*Work instructions*.
Rewrite the records below with each "pixel" swapped for "point", leaving everything else untouched.

*Dataset extract*.
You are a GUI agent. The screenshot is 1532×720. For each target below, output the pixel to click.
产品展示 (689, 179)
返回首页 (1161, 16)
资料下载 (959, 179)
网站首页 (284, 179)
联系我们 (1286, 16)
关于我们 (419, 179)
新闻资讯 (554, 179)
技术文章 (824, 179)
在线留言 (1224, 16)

*Expected output*.
You are a GUI agent. The screenshot is 1532×720. For each target below, output the point to click.
产品展示 (689, 179)
返回首页 (1161, 16)
资料下载 (959, 179)
网站首页 (284, 179)
联系我们 (1286, 16)
关于我们 (419, 179)
新闻资讯 (554, 179)
技术文章 (824, 179)
在线留言 (1224, 16)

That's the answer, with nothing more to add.